Reconnaître le syndrome de l’imposteurk
Reconnaître le syndrome de l’imposteurk
Récemment, Courtney March, chroniqueuse dans le Canadian Lawyer Mag, a assisté à un certain nombre de TED Talks sur le syndrome de l'imposteur.

D’après elle, ils étaient intéressants, informatifs et, surtout, les concepts étaient applicables à tout étudiant qui se prépare pour sa rentrée en septembre ou tout jeune avocat qui débute sa carrière.

Pourquoi les étudiants en droit et les professionnels du droit se voient souvent comme des imposteurs et comment gérer cela ?

Mais tout d’abord, qu’est-ce que le syndrome de l'imposteur ? Ce syndrome se réfère à un sentiment d’insuffisance et d’incapacité. Le sentiment que vous n’êtes pas assez bons pour ce que vous faites, que vous avez du mal à croire que vous méritez ce que vous avez. Vous pensez également que tous ceux qui vous entourent sont mieux éduqués que vous et ont plus de capacités que vous. Peu importe ce qu’on pourra vous dire, au fond de vous, vous restez persuadés que vous êtes une fraude.

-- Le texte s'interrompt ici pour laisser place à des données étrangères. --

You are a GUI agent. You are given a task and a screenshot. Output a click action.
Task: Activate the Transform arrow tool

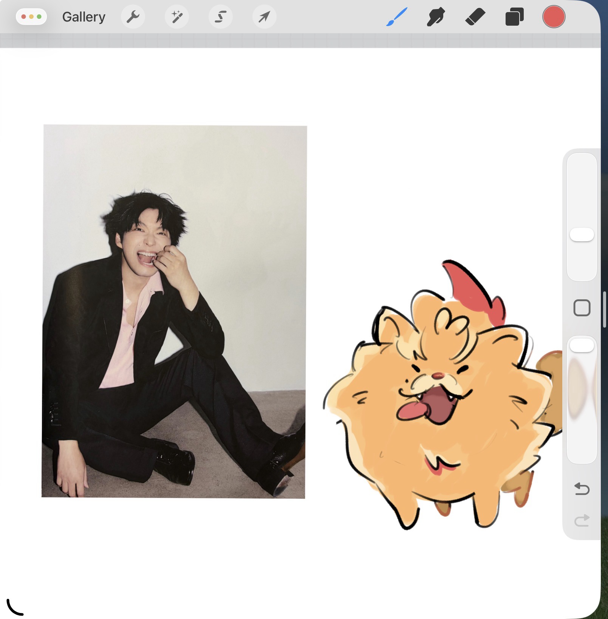click(x=264, y=17)
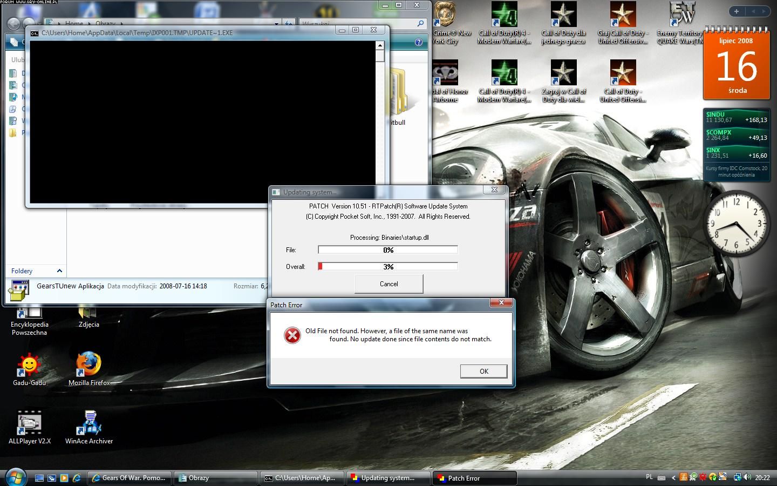Click OK in the Patch Error dialog
Image resolution: width=777 pixels, height=486 pixels.
(x=483, y=371)
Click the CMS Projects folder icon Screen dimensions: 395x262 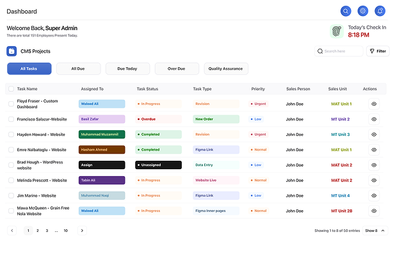[12, 51]
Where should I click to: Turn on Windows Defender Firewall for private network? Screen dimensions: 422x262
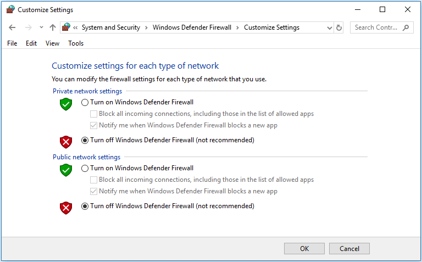coord(85,102)
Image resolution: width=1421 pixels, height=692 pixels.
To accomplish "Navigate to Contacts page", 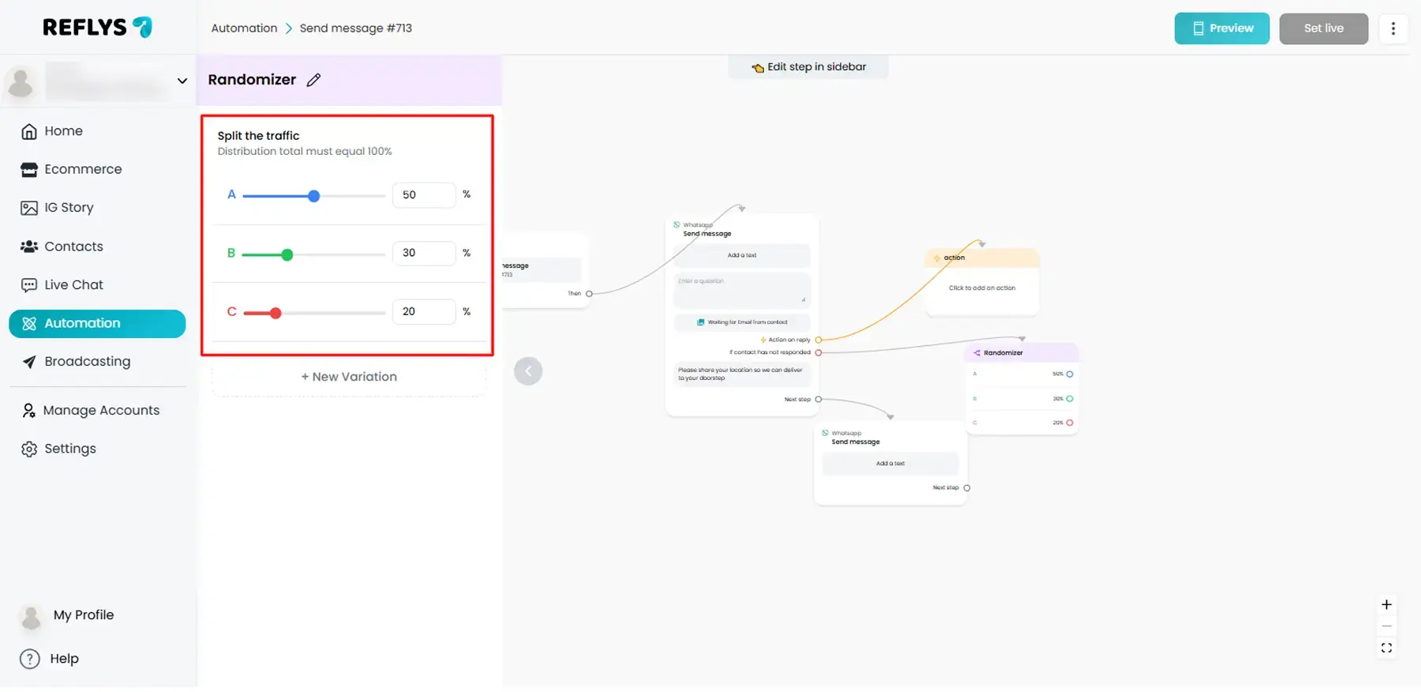I will click(73, 246).
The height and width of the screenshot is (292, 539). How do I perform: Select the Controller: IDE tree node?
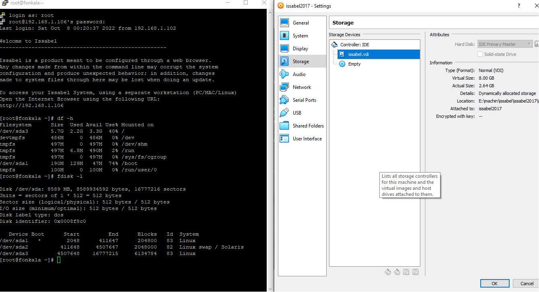[x=354, y=45]
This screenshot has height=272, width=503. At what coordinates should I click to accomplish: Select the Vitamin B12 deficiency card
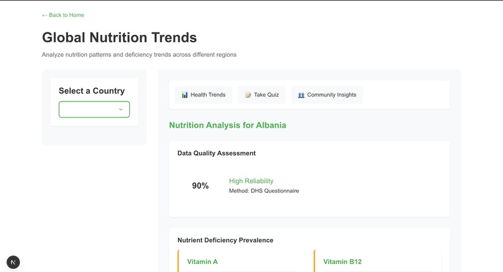coord(374,261)
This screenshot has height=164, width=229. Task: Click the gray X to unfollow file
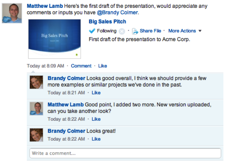point(122,31)
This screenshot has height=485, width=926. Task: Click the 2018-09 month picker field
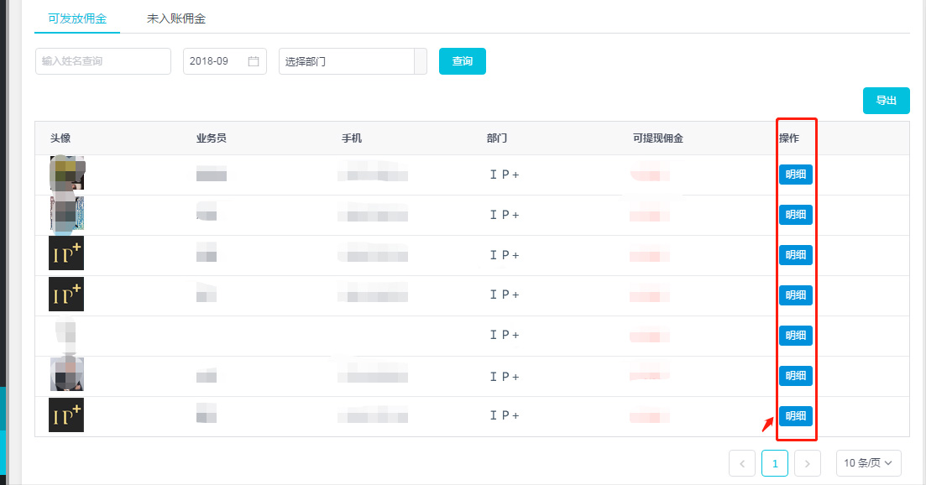(x=217, y=61)
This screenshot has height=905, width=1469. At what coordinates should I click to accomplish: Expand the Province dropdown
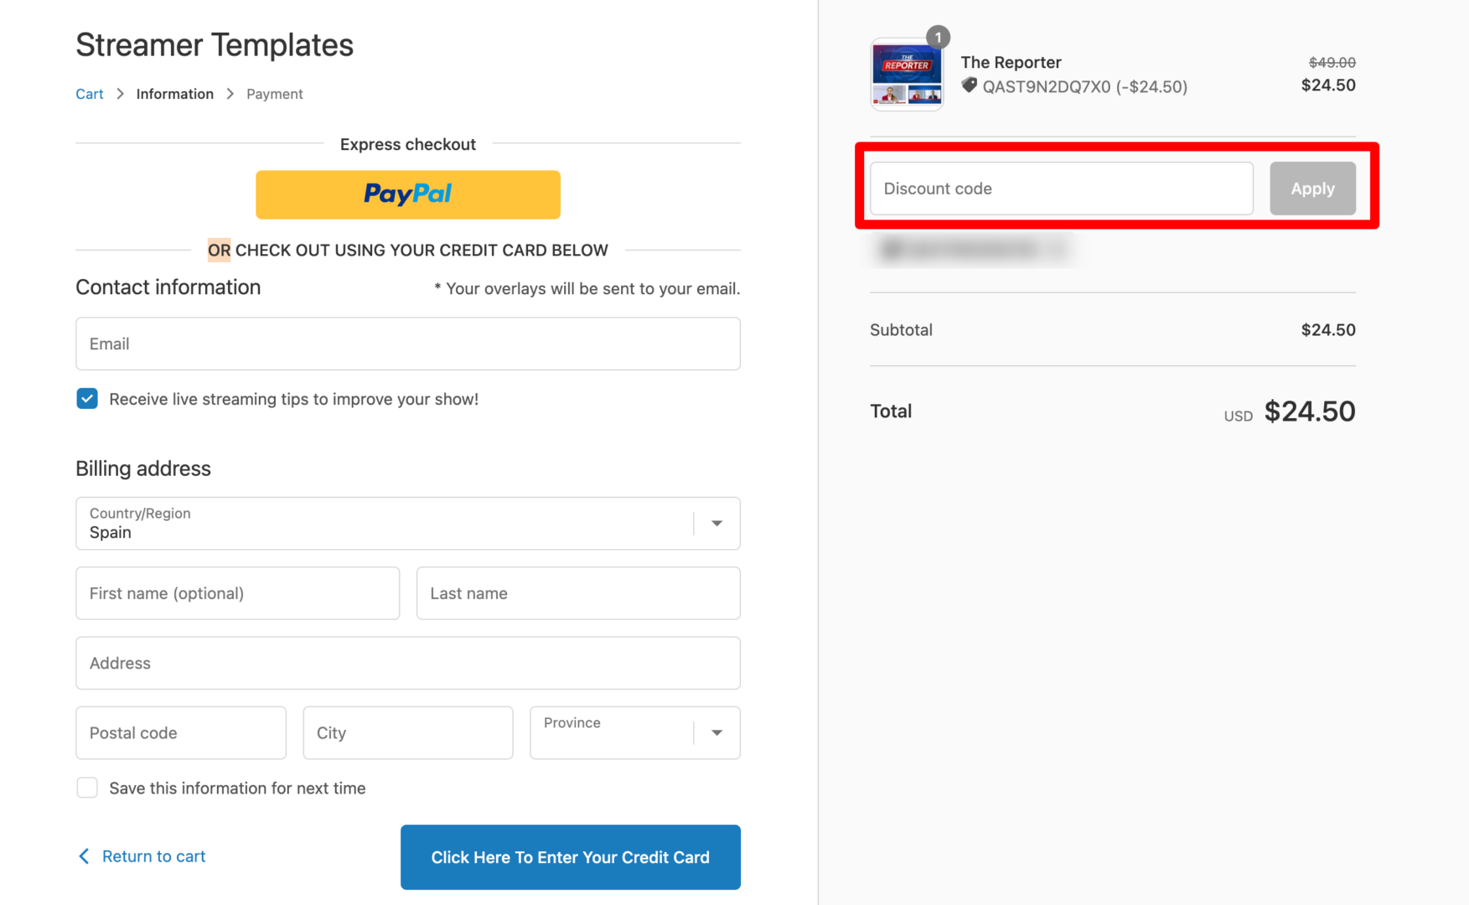pyautogui.click(x=634, y=732)
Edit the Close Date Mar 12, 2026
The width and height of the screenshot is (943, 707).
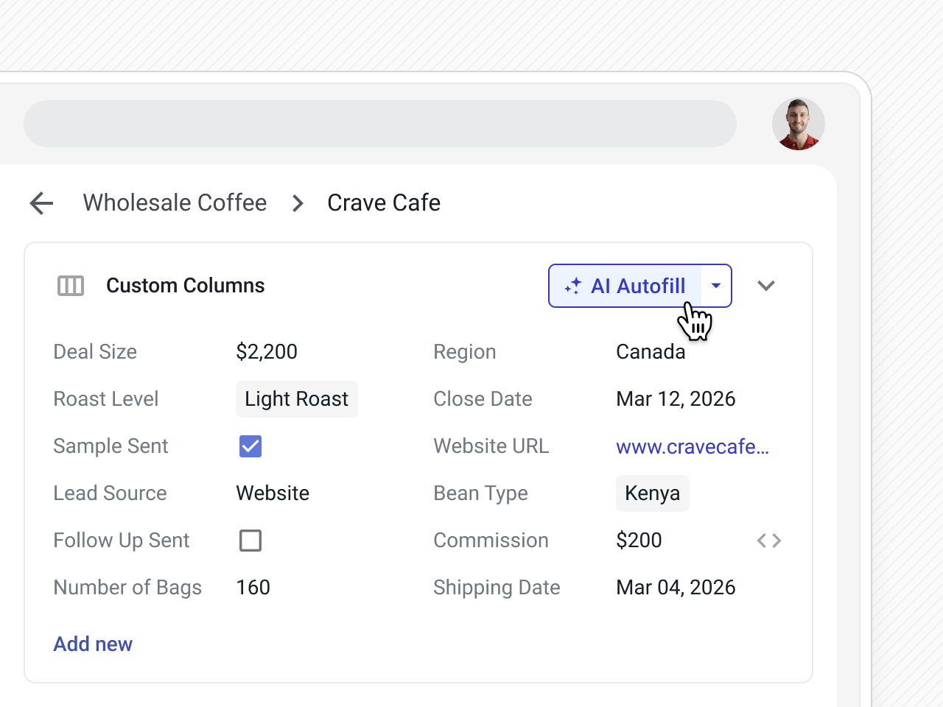coord(676,399)
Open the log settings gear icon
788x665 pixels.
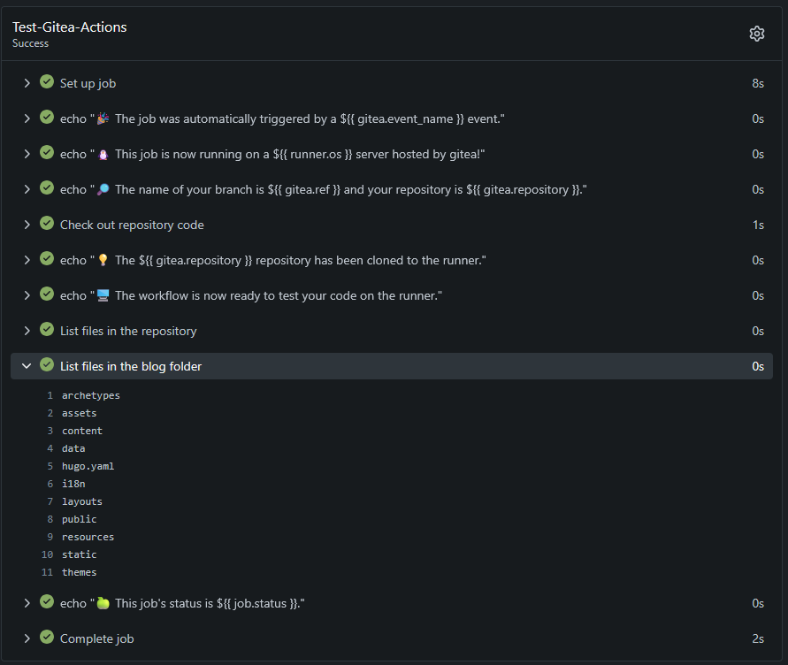pyautogui.click(x=756, y=34)
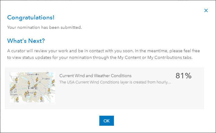
Task: Click the wind arrow labeled 24
Action: (x=49, y=90)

Ces pensées auraient un impact direct sur l’estime de soi et sont un frein au succès.

Il est important de reconnaître les signes du syndrome de l'imposteur, car il peut engendrer de l'anxiété, des niveaux irréalistes de perfectionnisme, un épuisement professionnel voire une dépression, selon Rose O. Sherman, infirmière.

Pourquoi les étudiants en droit et les avocats y sont particulièrement sensibles ?

Le fardeau des attentes qui reposent sur les épaules des étudiants en droit est bien connu. Et tout au long de leur carrière, les avocats seront censés connaître toutes les réponses à toutes les questions.

Les étudiants en droit se comparent constamment les uns aux autres. Ils sont classés les uns par rapport aux autres et souvent, ils ont l'impression que leurs pairs sont plus intelligents et peuvent saisir chaque concept sans effort.

Comment le syndrome de l'imposteur peut-il être géré ?

La première étape consiste à reconnaître que presque tout le monde ressent la même chose. Prêtez une attention particulière aux pensées négatives que vous avez : est-ce motivant ?

Apprenez également à connaître vos points forts. Écrivez-les et relisez-les au besoin. Cela vous aidera aussi à savoir quelles sont vos limites.

Enfin, parlez-en avec des personnes dont vous avez confiance tels que des collègues, des amis ou des mentors.